**CONSIGNES DE L'EXERCICE**.
**1.** Selon le texte fourni, à quoi correspond le sigle CES ?
**2.** Dans le texte fourni, recopiez à l'identique tout ce qui va des mots « Dans Quartier Nord, François » jusqu'aux mots « ans dans un chantier d'insertion d’exception. ».

Partageux rencontre des personnes cabossées par notre société libérale, change leur identité et ne mentionne ni son nom, ni sa ville pour qu'on ne puisse les reconnaître. « Devant la servitude du travail à la chaîne ou la misère des bidonvilles, sans parler de la torture ou de la violence et des camps de concentration, le "c'est ainsi" que l'on peut prononcer avec Hegel devant les montagnes revêt la valeur d'une complicité criminelle. » (Pierre Bourdieu) La suite ici.

mercredi 10 décembre 2014

Queues de cerises à durée déterminée


Dans Quartier Nord, François Ruffin raconte deux années d’expédition en terra incognita. Deux ans en terre étrangère. Étrangère à la classe politique. Deux ans dans le monde du chômage et des emplois précaires. Deux ans avec les fins de mois difficiles surtout que ça commence dès le 1er. Deux ans dans un chantier d'insertion d’exception.

A son tour, Gilles de Robien [alors maire d'Amiens] s’enthousiasme pour « ce cadre tout à fait exceptionnel » : « C’est vraiment une très belle initiative, et je tiens à le dire à tout le monde. (…) des gens qui travaillent, qui apprennent et qui sont heureux. (…) On peut suivre ce progrès considérable à la fois pour les hommes, je l’espère, et en même temps, pour la beauté de la ville. » Qui, en effet, persisterait dans la mélancolie avec la moitié d’un SMIC mensuel ? Le futur ministre de l’Education, lui, sait se contenter de peu, et se veut partageur : « Nous utiliserons d’autres dispositifs pour qu’un maximum d’Amiénois puissent bénéficier du chantier d’insertion. » Chaque habitant n’aspire, c’est bien connu, qu’à « bénéficier » d’une pareille opportunité…

François Ruffin raconte le choc entre les grands bourgeois obscènes qui vivent sur un autre planète et les gens de peu qui souhaiteraient juste vivre décemment avec un emploi fixe, un vrai salaire et un horizon dégagé. Pas avec un CES, contrat emploi solidarité, ou un autre « dispositif » au goût de queue de cerise à durée déterminée.

Dans ces pages [les procès-verbaux du conseil municipal]  l’indécence affleure : des notables, l’un médecin, l’autre assureur, etc., qui encaissent 30 000, 40 000 ou 60.000 francs chaque mois, se réjouissent, avec moult superlatifs, que 3.300 francs soient accordés aux manants. Le château contre le hameau, toujours, un idéal de charité, peuple des chômeurs qui se contenterait du pain et d’un burin. Et comment ces messieurs envisagent-ils d’épauler les CES ? En consolidant leurs contrats ? Non. En prévoyant un éducateur, une assistante sociale, une infirmerie ? Non. En leur assurant le minimum, c’est-à-dire leur sécurité ? Non, même pas.

**EXTRAIT DES DONNÉES**.
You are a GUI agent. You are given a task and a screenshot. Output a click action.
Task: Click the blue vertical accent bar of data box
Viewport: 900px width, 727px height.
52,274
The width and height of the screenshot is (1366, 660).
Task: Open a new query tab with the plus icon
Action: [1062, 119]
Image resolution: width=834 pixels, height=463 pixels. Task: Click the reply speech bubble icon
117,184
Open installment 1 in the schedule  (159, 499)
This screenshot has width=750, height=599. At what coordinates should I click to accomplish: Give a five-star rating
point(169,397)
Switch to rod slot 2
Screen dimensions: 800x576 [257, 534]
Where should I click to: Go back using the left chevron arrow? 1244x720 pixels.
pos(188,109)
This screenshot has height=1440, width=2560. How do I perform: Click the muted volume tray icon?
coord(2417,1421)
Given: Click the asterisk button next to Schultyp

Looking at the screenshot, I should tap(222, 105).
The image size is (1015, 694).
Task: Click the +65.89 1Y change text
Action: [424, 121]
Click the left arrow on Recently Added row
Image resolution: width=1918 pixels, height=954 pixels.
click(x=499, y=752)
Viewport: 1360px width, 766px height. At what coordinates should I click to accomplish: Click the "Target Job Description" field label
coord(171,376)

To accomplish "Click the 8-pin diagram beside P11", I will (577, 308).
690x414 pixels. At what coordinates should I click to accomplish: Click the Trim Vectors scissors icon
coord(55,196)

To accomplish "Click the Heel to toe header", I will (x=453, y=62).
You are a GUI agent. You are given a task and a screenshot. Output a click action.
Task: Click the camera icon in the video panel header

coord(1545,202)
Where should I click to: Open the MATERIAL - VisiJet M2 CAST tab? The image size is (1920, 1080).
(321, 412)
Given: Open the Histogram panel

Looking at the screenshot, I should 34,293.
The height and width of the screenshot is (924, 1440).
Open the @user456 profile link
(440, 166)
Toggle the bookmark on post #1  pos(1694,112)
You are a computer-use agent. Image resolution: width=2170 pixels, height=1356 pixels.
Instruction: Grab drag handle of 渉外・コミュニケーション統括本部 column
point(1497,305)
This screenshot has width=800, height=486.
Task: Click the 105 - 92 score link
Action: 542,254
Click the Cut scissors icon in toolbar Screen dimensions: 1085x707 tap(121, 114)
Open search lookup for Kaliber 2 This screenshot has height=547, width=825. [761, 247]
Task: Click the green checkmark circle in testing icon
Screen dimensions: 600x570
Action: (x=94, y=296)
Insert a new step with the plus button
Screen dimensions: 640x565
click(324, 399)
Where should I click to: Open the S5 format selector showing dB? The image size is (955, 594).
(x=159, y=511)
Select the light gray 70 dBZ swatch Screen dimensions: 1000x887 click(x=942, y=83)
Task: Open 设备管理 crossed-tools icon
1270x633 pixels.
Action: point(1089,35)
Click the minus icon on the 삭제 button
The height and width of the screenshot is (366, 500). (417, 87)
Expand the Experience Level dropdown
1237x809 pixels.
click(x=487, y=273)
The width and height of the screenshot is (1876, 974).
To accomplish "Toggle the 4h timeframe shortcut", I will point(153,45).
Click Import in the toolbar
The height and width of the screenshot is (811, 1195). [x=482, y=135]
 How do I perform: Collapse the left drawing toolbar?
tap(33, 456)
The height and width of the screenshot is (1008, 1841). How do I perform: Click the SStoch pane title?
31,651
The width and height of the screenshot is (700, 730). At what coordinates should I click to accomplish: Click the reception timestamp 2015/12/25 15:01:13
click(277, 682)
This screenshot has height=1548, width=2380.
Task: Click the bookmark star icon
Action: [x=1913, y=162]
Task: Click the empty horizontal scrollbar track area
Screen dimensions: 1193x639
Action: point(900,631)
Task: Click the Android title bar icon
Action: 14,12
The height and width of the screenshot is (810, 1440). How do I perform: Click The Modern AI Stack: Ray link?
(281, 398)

**RÉPONSES**.
**1.** Contrat emploi solidarité.

**2.**
Dans Quartier Nord, François Ruffin raconte deux années d’expédition en terra incognita. Deux ans en terre étrangère. Étrangère à la classe politique. Deux ans dans le monde du chômage et des emplois précaires. Deux ans avec les fins de mois difficiles surtout que ça commence dès le 1er. Deux ans dans un chantier d'insertion d’exception.